The expected output is each line in the data below that includes the string "left".

Stored records:
[Start of Attachment]

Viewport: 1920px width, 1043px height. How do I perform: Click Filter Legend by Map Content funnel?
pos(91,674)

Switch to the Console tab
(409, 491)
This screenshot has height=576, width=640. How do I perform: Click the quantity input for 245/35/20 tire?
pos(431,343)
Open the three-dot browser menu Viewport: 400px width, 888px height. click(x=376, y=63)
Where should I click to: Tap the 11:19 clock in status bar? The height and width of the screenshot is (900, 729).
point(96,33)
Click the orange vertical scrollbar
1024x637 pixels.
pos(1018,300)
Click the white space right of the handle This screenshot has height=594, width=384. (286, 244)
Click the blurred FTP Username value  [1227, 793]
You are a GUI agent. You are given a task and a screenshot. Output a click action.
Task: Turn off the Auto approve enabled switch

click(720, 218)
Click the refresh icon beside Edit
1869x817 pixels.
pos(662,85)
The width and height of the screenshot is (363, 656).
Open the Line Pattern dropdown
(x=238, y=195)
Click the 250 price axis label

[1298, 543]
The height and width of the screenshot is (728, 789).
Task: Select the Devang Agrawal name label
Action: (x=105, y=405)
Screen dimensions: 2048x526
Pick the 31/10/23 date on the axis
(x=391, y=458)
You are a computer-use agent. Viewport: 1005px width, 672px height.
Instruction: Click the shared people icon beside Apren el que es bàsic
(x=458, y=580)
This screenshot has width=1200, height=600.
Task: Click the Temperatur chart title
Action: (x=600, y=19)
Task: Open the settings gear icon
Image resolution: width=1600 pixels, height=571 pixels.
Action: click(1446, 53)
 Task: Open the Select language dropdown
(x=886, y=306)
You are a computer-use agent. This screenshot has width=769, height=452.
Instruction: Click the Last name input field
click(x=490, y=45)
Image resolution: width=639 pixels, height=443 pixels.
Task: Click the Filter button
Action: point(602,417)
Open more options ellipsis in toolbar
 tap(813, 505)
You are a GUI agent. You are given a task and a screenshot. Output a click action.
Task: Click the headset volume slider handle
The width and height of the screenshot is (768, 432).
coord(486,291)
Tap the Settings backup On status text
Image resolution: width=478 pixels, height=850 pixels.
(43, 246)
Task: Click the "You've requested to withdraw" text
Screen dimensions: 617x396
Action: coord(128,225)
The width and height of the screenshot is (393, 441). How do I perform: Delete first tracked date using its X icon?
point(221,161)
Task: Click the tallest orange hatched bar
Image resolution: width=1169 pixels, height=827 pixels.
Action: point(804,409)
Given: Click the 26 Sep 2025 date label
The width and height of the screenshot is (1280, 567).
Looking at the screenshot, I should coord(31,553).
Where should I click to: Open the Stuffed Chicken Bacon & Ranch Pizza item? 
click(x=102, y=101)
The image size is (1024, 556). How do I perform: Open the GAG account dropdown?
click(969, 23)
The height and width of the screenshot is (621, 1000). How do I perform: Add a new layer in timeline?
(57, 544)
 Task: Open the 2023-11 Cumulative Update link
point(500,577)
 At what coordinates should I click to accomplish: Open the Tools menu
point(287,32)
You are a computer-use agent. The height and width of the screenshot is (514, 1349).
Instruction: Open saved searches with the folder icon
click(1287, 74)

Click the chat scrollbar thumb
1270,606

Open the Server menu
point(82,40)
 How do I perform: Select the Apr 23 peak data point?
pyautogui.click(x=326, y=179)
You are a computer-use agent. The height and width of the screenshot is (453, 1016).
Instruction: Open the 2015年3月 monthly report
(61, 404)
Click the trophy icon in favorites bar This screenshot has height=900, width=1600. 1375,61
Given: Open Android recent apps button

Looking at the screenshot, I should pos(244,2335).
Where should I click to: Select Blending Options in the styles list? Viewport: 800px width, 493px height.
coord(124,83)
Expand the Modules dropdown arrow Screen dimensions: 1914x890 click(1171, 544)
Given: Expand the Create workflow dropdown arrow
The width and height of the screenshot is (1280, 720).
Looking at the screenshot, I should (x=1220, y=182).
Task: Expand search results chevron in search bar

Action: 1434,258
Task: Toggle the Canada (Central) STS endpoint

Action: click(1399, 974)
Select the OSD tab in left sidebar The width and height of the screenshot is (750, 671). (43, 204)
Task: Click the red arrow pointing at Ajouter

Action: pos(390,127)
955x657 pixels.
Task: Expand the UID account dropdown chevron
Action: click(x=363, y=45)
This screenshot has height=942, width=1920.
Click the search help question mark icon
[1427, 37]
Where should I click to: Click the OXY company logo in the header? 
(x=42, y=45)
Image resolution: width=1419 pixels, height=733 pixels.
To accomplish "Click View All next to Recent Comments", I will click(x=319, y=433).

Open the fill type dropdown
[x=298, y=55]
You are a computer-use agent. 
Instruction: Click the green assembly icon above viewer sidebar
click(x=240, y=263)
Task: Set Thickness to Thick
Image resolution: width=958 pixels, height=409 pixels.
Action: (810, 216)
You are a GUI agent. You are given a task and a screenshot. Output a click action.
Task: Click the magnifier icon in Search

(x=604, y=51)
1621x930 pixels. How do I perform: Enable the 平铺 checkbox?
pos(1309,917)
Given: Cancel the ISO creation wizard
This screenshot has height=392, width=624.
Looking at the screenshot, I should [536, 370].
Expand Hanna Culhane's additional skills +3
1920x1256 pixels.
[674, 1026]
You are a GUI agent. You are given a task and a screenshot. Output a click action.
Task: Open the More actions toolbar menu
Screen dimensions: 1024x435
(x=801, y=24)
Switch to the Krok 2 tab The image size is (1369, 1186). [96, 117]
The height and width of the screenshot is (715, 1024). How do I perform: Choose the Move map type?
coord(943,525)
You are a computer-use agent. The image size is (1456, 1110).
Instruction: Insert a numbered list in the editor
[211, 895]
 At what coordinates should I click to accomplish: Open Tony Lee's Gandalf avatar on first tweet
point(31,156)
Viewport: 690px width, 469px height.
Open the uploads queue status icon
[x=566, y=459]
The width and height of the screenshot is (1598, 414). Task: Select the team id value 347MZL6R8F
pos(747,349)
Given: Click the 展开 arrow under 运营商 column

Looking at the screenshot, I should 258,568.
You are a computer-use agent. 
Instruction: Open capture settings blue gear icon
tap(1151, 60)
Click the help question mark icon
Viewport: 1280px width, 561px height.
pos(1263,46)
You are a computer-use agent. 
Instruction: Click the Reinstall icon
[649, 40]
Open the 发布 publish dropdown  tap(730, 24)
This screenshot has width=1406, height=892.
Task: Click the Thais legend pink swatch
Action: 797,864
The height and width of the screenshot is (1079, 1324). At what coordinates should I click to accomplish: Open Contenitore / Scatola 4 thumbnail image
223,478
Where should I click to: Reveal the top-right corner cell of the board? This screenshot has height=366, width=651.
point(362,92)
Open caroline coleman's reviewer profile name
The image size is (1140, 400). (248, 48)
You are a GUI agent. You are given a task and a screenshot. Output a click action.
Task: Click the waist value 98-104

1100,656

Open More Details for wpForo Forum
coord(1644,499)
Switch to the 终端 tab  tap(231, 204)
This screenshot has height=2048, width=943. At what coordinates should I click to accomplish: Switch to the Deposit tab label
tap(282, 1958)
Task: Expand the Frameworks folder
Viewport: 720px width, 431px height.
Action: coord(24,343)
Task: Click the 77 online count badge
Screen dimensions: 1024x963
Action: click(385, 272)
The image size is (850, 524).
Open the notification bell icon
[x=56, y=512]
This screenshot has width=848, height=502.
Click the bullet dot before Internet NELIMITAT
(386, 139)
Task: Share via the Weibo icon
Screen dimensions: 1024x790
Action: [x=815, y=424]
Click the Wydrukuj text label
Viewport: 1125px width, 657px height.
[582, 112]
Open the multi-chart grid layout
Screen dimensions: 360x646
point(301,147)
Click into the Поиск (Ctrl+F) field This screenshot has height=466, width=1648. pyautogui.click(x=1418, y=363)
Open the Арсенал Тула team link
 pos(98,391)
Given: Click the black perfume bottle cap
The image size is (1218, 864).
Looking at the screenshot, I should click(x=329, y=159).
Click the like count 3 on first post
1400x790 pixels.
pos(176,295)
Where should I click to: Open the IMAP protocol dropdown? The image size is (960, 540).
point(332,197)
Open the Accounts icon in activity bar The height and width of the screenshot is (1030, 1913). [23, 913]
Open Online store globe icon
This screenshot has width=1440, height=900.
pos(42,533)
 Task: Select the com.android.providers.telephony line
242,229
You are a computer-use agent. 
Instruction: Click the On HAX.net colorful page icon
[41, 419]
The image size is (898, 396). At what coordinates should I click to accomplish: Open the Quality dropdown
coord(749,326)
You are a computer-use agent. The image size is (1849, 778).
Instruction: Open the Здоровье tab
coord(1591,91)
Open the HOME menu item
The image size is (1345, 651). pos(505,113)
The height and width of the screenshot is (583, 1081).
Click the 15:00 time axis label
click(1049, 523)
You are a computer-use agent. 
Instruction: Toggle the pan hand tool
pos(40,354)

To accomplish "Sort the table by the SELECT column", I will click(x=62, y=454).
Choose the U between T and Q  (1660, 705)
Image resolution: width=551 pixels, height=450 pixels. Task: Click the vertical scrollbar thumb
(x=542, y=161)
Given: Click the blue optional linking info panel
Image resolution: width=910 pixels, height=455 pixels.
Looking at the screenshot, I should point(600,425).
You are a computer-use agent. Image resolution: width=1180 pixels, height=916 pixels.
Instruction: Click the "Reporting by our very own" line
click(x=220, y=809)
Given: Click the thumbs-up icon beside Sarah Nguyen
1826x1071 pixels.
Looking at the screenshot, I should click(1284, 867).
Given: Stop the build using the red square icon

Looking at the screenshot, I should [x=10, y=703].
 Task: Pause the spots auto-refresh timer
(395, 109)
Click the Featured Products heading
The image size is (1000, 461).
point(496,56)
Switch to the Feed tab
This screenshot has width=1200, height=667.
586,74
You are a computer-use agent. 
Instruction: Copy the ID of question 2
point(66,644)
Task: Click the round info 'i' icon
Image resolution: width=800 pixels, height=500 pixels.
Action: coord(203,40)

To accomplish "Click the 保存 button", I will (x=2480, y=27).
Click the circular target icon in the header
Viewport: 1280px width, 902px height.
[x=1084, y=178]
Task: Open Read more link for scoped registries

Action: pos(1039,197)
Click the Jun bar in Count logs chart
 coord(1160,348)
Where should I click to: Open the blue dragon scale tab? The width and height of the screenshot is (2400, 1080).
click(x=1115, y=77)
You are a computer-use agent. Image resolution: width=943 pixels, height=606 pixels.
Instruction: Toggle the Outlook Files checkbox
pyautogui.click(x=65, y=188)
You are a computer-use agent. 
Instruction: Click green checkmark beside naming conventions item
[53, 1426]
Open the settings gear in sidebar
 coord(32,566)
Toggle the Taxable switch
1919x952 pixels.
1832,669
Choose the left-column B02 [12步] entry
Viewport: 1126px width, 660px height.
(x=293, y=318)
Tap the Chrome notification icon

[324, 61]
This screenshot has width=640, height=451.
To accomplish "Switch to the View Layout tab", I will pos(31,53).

[End of Attachment]

| Response for this exercise |
Select the OSD tab in left sidebar The width and height of the screenshot is (750, 671). (43, 204)
Choose the left-column B02 [12步] entry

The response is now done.